The Telegraph has pursued data transformation for multiple reasons:
Data gives journalists opportunity to publish relevant and compelling content in every section of the newspaper, allowing us to put our readers at the centre.
Data provides journalists an opportunity to rethink content, change the way to formulate it, and make it more efficient and dynamic.
Data can assist in streamlining feeds and provide actionable audience metrics for each newsroom desk, which allows a publisher to serve the reader better.
New content can be developed based on information collected on background and areas of interest to readers.
This is why we created Pulse. It gives us a centralised view of how content changes the behaviour of readers in real time so we can measure and make available the relevant, personalised metrics in a more dynamic and accessible way.
Pulse flags segments, such as engaged registered visitors, then informs journalists how to convert them to subscribers in real time. This is customisable for every team across editorial so we can ensure all content is achieving its purpose and contributing to the Telegraph’s broader strategy.
We understood that setting up the right metrics will help us move forward with more advanced technologies. Only with the right metrics can we shape and support every part of our organisation: the overall strategy or the progress of Telegraph goals. The wrong metrics not only might hamper progress, they also can actively dis-incentivise teams from pursuing the right course of action.
This is why we needed to ensure our reporting was tailored to the specific users — Telegraph journalists and editors.
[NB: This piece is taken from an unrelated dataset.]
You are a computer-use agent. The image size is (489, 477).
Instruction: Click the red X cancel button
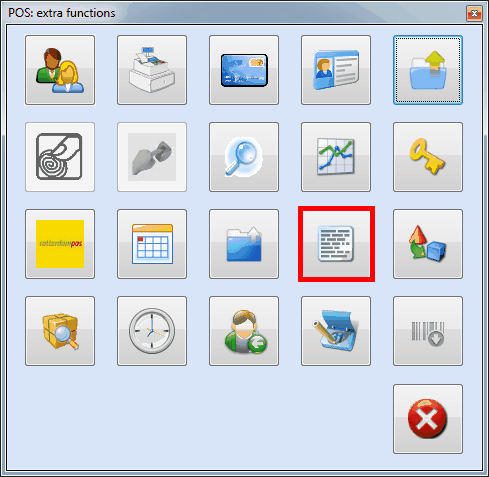(428, 419)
Pulse reports on the metrics that matter most to us; we can see our top-performing articles, each article lifecycle across our KPIs as visitors, subscriptions, registrations, and dwell time among others. The users also can look back at a past article’s performance to gain historical insights.
The swift delivery of data was augmented further by creating a platform designed around our journalists’ and editors’ lifestyles. Pulse was created as a mobile-first service, putting the data within easier reach and therefore making it simpler to monitor and react to performance.
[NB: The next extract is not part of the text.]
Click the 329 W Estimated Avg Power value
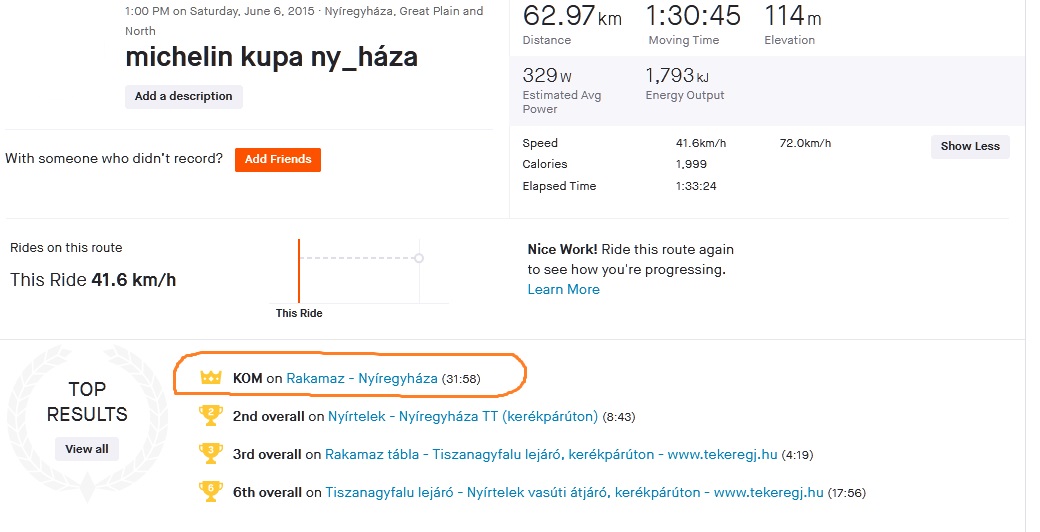Screen dimensions: 1040x532 (548, 76)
We also created an extra large version that is displayed on the editorial screens, which creates a focal point connecting the whole company with the Telegraph’s real time information from around the world.
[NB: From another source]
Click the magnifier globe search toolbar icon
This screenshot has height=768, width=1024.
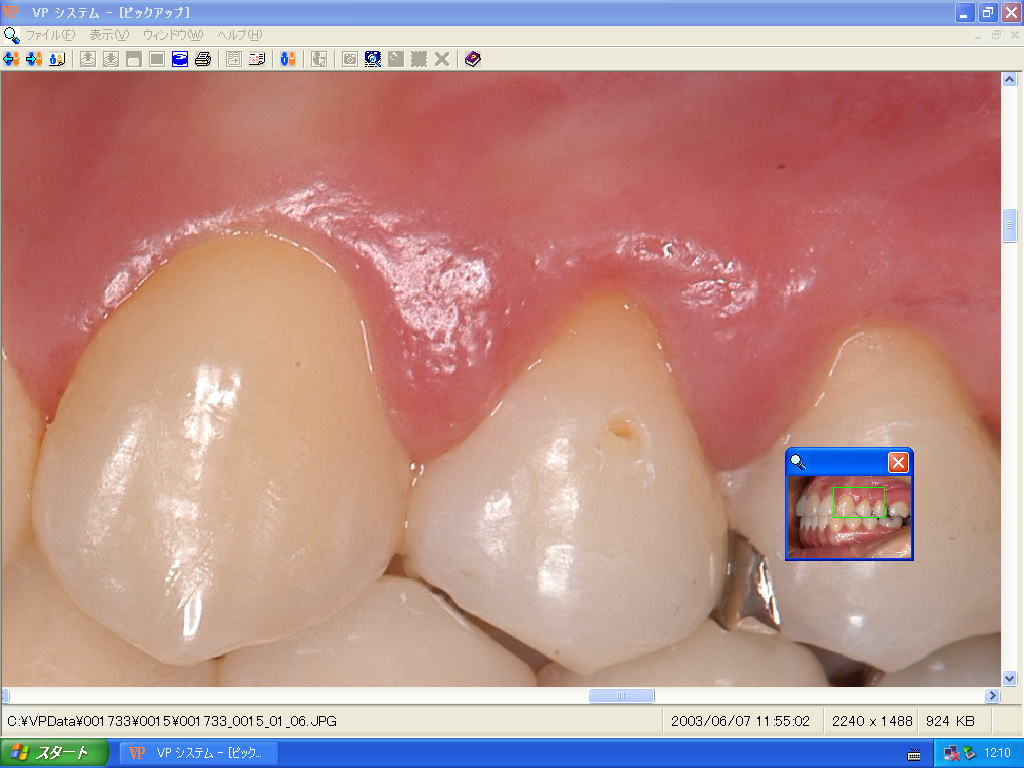point(373,59)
We added personalised alerting so users can save their notification preferences on content such as social media performance, traffic levels, daily targets, or how many subscriptions their article or section gained.
Consequently, the editors have actionable insights and can change an article’s position accordingly, making sure it reaches the right audience, bringing us closer to our readers’ preferences and fulfilling our strategic goals and KPIs.
Pulse has changed our company’s attitudes toward data. We are placing more confidence and trust in the data captured about our content. We now have one of the best available pieces of technology for capturing and analysing the stories that we publish in real time.
So what’s next?
Our aim is to maintain the good balance of analytics that matter most to us, preserving quality journalism with customer-centricity. Our plans for Pulse are ambitious. We’re looking at bridging the disconnect between publishing time and content consumption. Another idea would be looking at content predictive measures of success and trending topics.